Los 4 cohetes de apoyo se separaron a los 3 minutos de vuelo del cuerpo principal, que se despegó de la nave, a su vez, poco antes de llegar a los 10 minutos. Al desplegarse los paneles solares de la cápsula 13 minutos después del lanzamiento, los responsables de la misión la declararon exitosa.

“El Shenzhou-11 está en su órbita determinada según el plan original. Por tanto, la puesta en órbita de la misión tripulada ha sido un éxito”, anunció desde la base un oficial militar. Con el lanzamiento de la undécima nave de la familia Shenzhou, China cierra un paréntesis de más de 3 años sin enviar astronautas al espacio.

La Shenzhou-11 tiene previsto volar fuera de la atmósfera hasta que alcance su próximo destino, la órbita del laboratorio espacial chino Tiangong-2 (a una altura de 393 kilómetros sobre la Tierra), dentro de 2 días.
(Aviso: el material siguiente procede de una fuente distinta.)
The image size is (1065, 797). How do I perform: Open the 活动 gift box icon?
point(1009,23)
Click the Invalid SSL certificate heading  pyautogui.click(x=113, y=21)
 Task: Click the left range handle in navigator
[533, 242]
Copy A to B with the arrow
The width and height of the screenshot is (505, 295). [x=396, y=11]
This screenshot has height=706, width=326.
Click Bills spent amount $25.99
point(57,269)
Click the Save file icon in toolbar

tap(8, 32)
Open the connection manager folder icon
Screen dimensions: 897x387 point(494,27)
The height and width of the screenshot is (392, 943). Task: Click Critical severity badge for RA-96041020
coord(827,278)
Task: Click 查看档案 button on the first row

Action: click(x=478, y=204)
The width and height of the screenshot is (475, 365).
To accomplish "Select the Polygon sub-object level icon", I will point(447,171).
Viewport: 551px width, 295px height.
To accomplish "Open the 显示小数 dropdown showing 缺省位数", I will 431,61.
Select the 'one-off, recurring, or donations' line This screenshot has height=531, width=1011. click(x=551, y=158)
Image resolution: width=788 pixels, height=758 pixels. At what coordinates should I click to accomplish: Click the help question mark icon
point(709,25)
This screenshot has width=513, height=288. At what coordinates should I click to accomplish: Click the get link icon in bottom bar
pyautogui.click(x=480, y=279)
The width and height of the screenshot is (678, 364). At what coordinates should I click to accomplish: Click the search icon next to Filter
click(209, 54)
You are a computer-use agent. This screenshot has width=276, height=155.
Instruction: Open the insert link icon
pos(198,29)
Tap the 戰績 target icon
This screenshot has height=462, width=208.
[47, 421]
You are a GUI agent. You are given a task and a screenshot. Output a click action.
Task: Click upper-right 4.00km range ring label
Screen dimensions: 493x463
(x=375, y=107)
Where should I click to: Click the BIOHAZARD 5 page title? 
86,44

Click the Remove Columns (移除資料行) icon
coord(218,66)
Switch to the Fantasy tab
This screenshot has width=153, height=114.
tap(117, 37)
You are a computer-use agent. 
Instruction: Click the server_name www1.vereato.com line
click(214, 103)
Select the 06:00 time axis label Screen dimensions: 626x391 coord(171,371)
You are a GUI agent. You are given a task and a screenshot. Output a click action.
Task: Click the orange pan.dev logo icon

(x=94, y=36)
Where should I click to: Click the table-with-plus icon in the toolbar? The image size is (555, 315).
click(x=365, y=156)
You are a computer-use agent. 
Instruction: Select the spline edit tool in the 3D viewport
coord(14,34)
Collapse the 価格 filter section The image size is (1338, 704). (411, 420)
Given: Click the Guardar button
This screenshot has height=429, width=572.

Está previsto que ambas plataformas se acoplen cuando lleguen a posiciones compatibles y será al completarse esa maniobra cuando comience la misión.

Los astronautas Jing Haipeng y Chen Dong, la tripulación de la Shenzhou-11, son los encargados de ejecutar las tareas de la sexta misión tripulada que el gigante asiático envía al espacio, tras las 5 que se lanzaron entre 2003 y 2013, y que será, si se cumplen los planes, la más larga de todas las que ha llevado a cabo el gigante asiático.